All das passiert in einer kleinen Werkstatt im vorarlbergerischen Schlins, einer 2500-Seelen-Gemeinde im Walgau. Martas Mann Martin Rauch stellt hier auch Stampflehmwände und Kachelöfen her. Nur ein paar Gehminuten entfernt thront ein aufstrebender Kubus auf dem Hang, den die Familie seit 2008 bewohnt. Das Rauch-Haus – errichtet aus Stampflehm – wurde vielfach publiziert, prämiert und stellt zugleich den Anfang von Karak dar.
Entgegen der Vorstellung des Architekten, der das Haus gemeinsam mit dem Bauherren plante, sollte Farbe im Heim Einzug halten – und zwar in Form von selbstgebrannten Bodenfliesen in Raku-Technik. Sebastian absolvierte zu dieser Zeit eine Lehre als Druckstufentechniker. "Ich begann, am Computer mit Formen zu experimentieren", erzählt er. Daraus entstanden jene Muster, die sich heute KuQua, VeSta, SaKra oder KoHo nennen."Ich wusste sofort, das müssen wir auf Keramik bringen", erinnert sich die Künstler-Mama. So nahm die Geschichte ihren Lauf: Die Familie schweißte Pressformen, mischte Glasuren, probte Siebdruck und versuchte, die richtige Temperatur für den Ofen zu finden. "Der Raku-Brand ist eine Wissenschaft für sich. Schon ein Unterschied von nur zehn Grad kann zu anderen Farben führen", beschreibt Sebastian das Unterfangen.

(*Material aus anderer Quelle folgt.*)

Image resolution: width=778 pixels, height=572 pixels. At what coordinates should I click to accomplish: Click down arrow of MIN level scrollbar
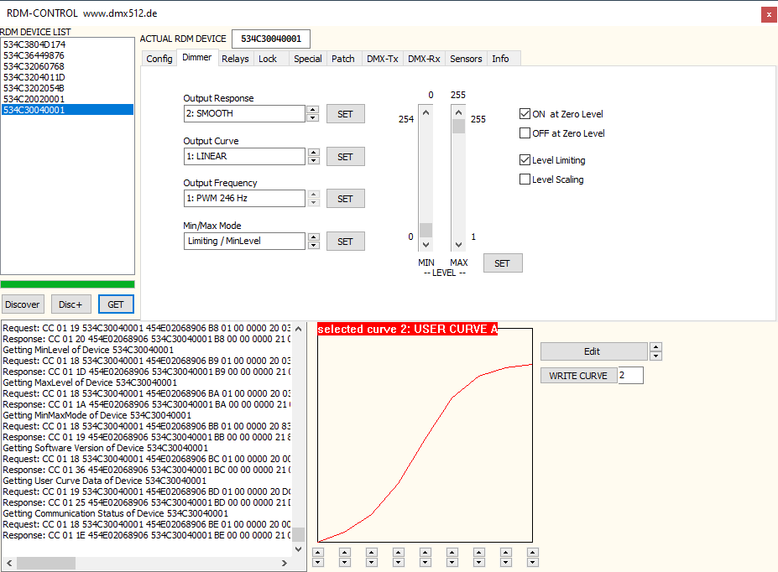coord(426,244)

Während das abstrakte Design mit moderner Software am Computer entsteht, ist der Raku-Brand alles andere als neuartig. Die Technik wurde bereits vor Hunderten Jahren in Japan entwickelt. In Kombination mit den digital entstandenen Dekoren stellt der archaische Prozess die perfekte Symbiose aus neuer und alter Technik dar.
Für industrielle Betriebe wäre dieser Vorgang viel zu aufwendig. "Wir hören oft, dass die Methode nur für Einzelobjekte taugt", sagt Sebastian. Doch die Jungunternehmer frönen einem gewissen Hang zur Anarchie. Sie wollen Grenzen ausloten: "Wir ruhen uns nicht darauf aus, wenn jemand sagt, dass etwas nicht geht. Wir probieren es trotzdem, denn aus eigenen Fehlern zu lernen, ist wichtig. Es reizt uns, wenn andere denken, dass wir falsch liegen und am Ende doch erfolgreich sind." Wie Referenzobjekte im ganzen deutschsprachigen Raum belegen, geht diese Strategie auf: Private Bauherren wie öffentliche Auftraggeber haben sich die geräucherten Kacheln schon ins Haus geholt. Sogar nach Neuseeland sind sie bereits geschickt worden.
Geht es nach den Vorstellungen des Trios, sollen noch mehr Menschen auf die Unikate aus Schlins treten. "Unser Ziel ist, davon leben und Mitarbeiter beschäftigen zu können", sagt Thomas und beginnt wieder zu schrubben. Sebastian hievt eine Platte nach der anderen aus den Sägespänen auf den Arbeitstisch. Zügig bearbeitet er die Oberfläche, so lange, bis der Farbton die gewünschte Intensität erreicht. Begeisterung blitzt in seinen Augen auf, als er feine, rotschimmernde Konturen entdeckt. "Das sind Rückstände vom Kupfer, das in der Glasur enthalten ist. Es erzeugt besonders schöne Reflexe und lässt unsere Fliesen nicht so glatt und homogen aussehen wie industrielle Produkte." Genau diese Perfektion der Imperfektion zeichnet das Wesen der Fliesen aus. Ihr wahrer Charakter offenbart sich nämlich erst im letzten Arbeitsschritt, wenn der Essigreiniger die Glasur freilegt.